- _REQUIRED WORK_:
Where a record holds a picture, leave the picture out; otherwise repeat every record exactly.

Collected data
= = = =

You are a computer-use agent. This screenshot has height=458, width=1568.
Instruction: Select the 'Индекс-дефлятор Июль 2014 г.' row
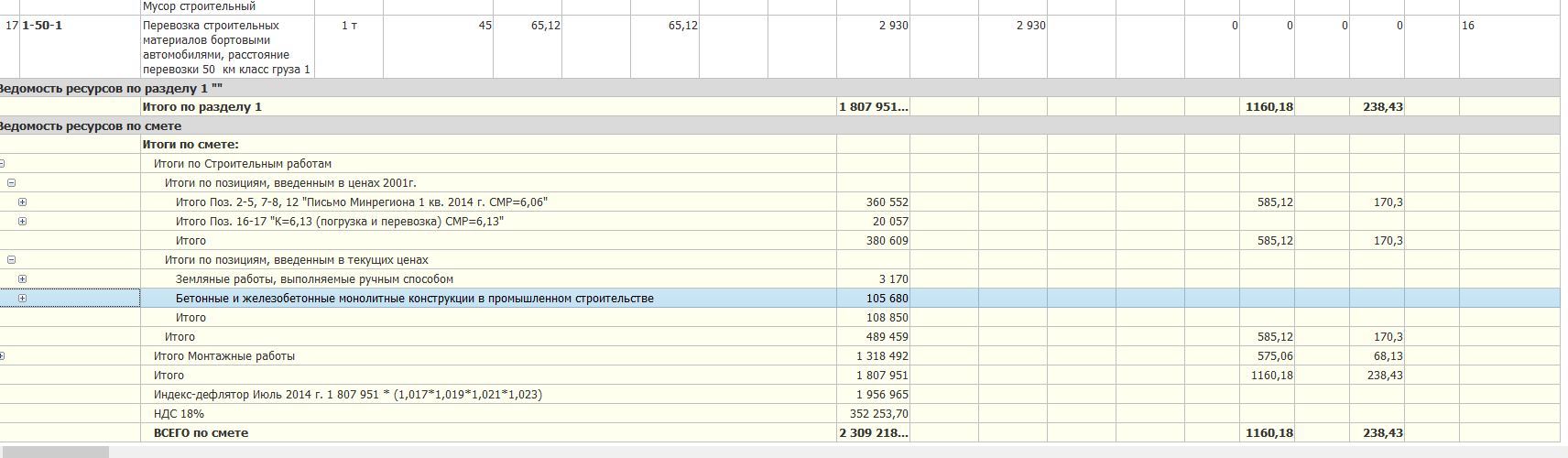347,395
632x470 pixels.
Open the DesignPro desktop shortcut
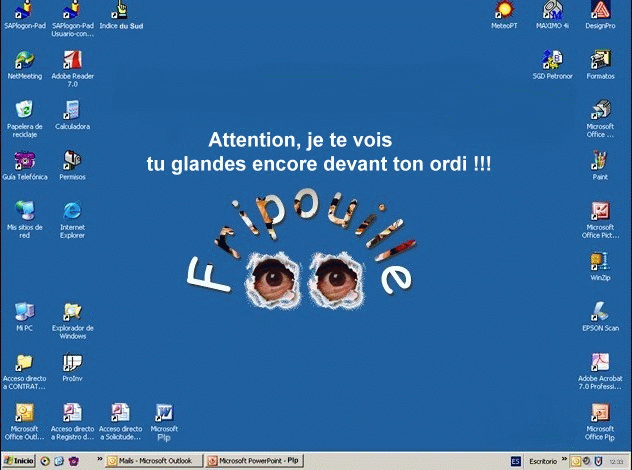pos(600,11)
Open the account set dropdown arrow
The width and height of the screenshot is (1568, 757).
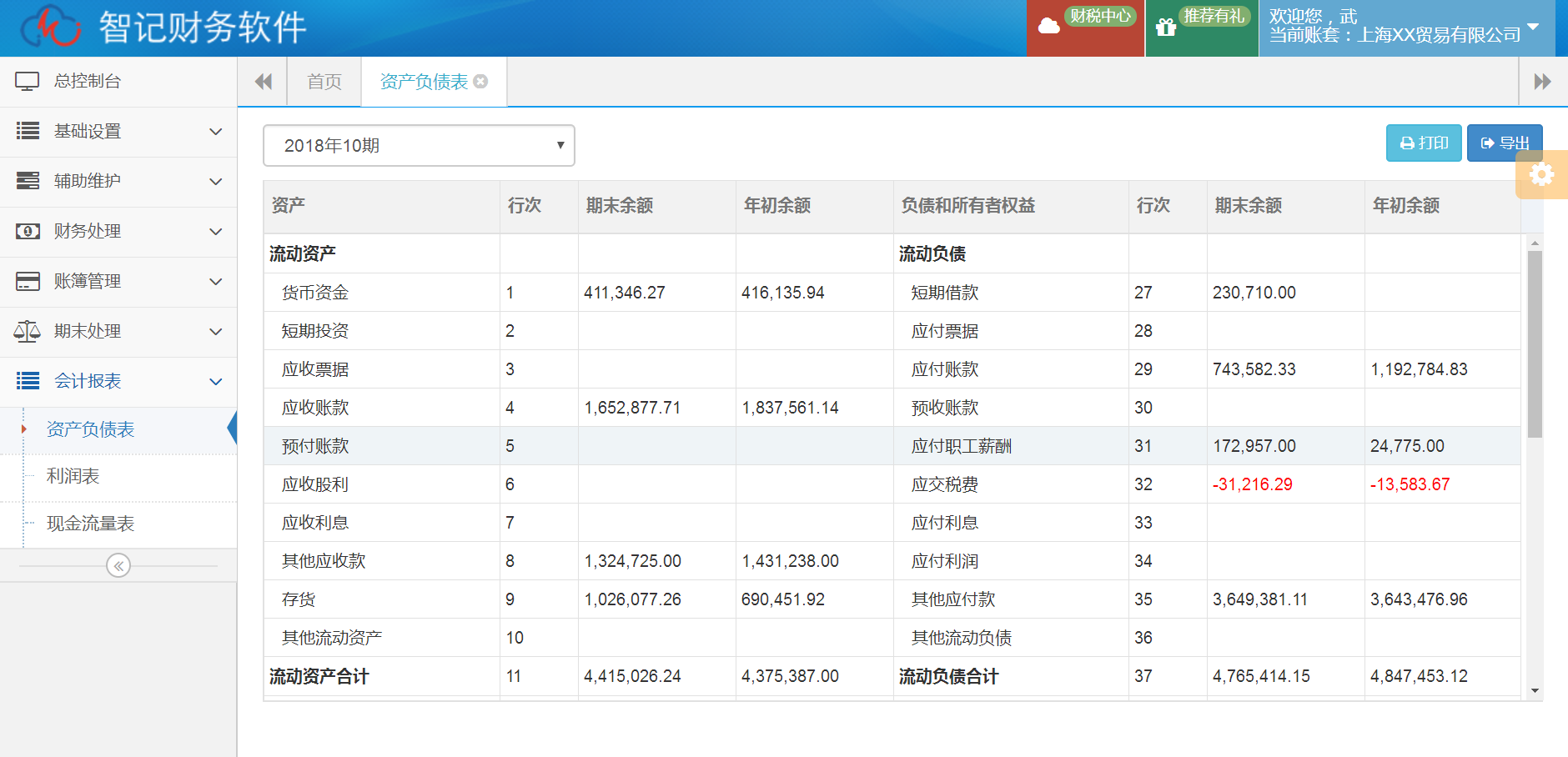1533,27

= = = =

- _OUTPUT FOR THIS EXERCISE_:
You are a computer-use agent. This screenshot has height=458, width=1568.
Instruction: Select the 'Индекс-дефлятор Июль 2014 г.' row
347,395
632x470 pixels.
Open the DesignPro desktop shortcut
pos(600,11)
Open the account set dropdown arrow
The width and height of the screenshot is (1568, 757).
1533,27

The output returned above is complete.